Assumirá a Martha do mundo dois essa atitude? Será o Jonas do mundo um o seu Dionísio? Mas quem será o Teseu? E o Minotauro a ser derrotado? Antes da terceira temporada, tudo que posso fazer são hipóteses. Minha hipótese é que Adam, que é Mikkel/Michael, é o Minotauro a ser derrotado (mais uma pista sobre a identidade Adam-Mikkel/Micahel pode estar nos nomes: Adão, o primeiro homem, foi feito à imagem e semelhança de Deus; o significado no nome Michael é "quem é como Deus?"). Martha e Jonas seriam, de fato, um par-perfeito.
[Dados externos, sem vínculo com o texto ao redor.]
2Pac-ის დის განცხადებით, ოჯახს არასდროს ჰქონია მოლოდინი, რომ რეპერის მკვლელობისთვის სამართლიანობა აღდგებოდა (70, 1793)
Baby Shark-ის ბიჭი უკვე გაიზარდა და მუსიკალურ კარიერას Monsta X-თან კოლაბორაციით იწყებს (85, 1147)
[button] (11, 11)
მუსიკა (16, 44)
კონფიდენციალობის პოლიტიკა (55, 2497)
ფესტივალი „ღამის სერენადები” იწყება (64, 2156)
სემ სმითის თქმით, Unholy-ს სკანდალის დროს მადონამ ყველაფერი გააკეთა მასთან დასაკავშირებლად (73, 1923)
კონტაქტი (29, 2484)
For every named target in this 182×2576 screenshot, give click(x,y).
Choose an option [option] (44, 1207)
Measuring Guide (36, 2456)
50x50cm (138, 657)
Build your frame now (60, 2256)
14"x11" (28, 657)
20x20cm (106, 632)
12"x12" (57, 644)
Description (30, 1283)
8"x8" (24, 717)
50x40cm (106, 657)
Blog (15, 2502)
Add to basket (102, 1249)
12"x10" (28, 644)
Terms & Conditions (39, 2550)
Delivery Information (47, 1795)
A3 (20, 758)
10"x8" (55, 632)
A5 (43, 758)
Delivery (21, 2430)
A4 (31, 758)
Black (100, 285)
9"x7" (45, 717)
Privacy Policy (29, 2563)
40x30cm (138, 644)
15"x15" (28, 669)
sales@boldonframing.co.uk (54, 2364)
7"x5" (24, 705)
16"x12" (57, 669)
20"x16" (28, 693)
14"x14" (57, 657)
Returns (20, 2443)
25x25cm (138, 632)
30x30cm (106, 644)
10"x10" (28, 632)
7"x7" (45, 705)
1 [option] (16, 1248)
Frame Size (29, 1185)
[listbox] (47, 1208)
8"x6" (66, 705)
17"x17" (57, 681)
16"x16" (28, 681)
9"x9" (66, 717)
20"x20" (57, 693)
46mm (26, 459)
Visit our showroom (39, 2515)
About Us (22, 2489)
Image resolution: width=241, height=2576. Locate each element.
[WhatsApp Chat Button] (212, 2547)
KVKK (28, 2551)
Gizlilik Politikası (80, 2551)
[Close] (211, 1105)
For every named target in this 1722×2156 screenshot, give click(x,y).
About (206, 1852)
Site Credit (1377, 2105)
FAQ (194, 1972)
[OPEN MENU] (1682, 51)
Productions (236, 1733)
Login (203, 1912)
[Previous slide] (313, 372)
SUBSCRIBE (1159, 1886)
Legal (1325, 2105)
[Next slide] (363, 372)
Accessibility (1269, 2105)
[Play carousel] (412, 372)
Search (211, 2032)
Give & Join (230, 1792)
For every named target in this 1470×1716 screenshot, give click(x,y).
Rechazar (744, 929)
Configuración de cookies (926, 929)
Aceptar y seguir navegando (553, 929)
Esse fim "romântico" poderia ser interpretado como uma vitória de Nietzshe sobre Schopenhauer, da afirmação da vida, fruto de uma escolha da Martha do mundo dois. Mas também poderia ser lido como um fim schopenhauriano, no qual o "amor" não seria mais do que uma ilusão criada pela natureza-vontade a fim de garantir sua perpetuação, ou seja, sua eternidade na reprodução da espécie. De todo modo, acredito que na terceira temporada, veremos a confirmação dessa circularidade e dessa repetição, de um destino que, inexoravelmente, deve se cumprir. Mas como isso acontecerá e qual das perspectivas filosóficas irá prevalecer, só saberemos no dia 27 de junho.

Um comentário:

Roberta disse...

Uau!! Sensacional, melhor texto de longe sobre os aspectos filosóficos de Dark que eu já li!
O texto colocou várias questões que não tinham me ocorrido, nunca questionei o Adam - Jonas, mas depois dos elementos que você apontou estou convencida do Michael/Mikkel - Adam ahah
E aquela fala da Martha no monólogo ficou completamente amarrada e contextualizada.
Como leiga na filosofia, posso afirmar que o texto foi uma baita aula pra mim! Obrigada, verei a terceira temporada com outro olhar depois dessa leitura.